Classes have been suspended at the University of Cape Town because of security concerns. The University of the Witwatersrand in Johannesburg has closed for the rest of the week because of violence by protesters demanding free education.

South Africa university fees protests
An injured student is attended to after clashes with security guards at the University of the Witwatersrand Siphiwe Sibeko/Reuters

Several students hurled rocks at a main building on the campus of the university, known as Wits, after they were prevented from entering by private security guards who retaliated by throwing rocks back at the students, it was claimed. The students later entered the building under heavy police presence, where they gathered in a hall seeking an audience with university authorities.

Nompendulo Mkatshwa, outgoing president of the student representative council, said police had fired stun grenades and arrested 31 students who were blocking access to the university. The students were later released.

Demonstrations this year and in 2015 over the cost of university education – prohibitive for many black students – highlight frustration at the inequalities that persist more than two decades after the end of white minority rule in 1994.

The students were reacting to a government announcement that universities can increase fees next year by up to eight per cent – above South Africa's current inflation rate of six per cent.

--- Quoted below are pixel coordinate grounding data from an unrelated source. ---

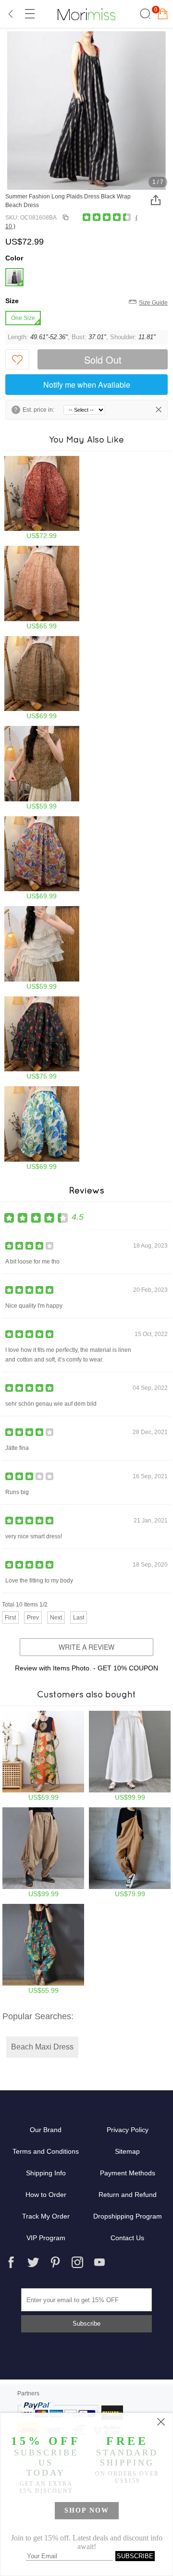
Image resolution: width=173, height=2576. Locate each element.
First (10, 1617)
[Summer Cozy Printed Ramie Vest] (42, 768)
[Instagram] (77, 2262)
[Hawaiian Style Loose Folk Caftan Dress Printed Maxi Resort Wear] (43, 1756)
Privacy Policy (127, 2130)
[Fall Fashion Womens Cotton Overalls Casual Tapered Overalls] (130, 1852)
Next (56, 1617)
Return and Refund (128, 2194)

Weeks of violent demonstrations last year over university costs forced President Jacob Zuma to rule out fee raises for 2016 but university authorities have warned that another freeze for this year could damage their academic programmes.

The protesters want free education for all students. Blade Nzimande, the education minister, has said the demand is not feasible because South Africa can't afford it. The government has promised to pay 2.5 billion rands (about £140m) to cover the costs of poor students.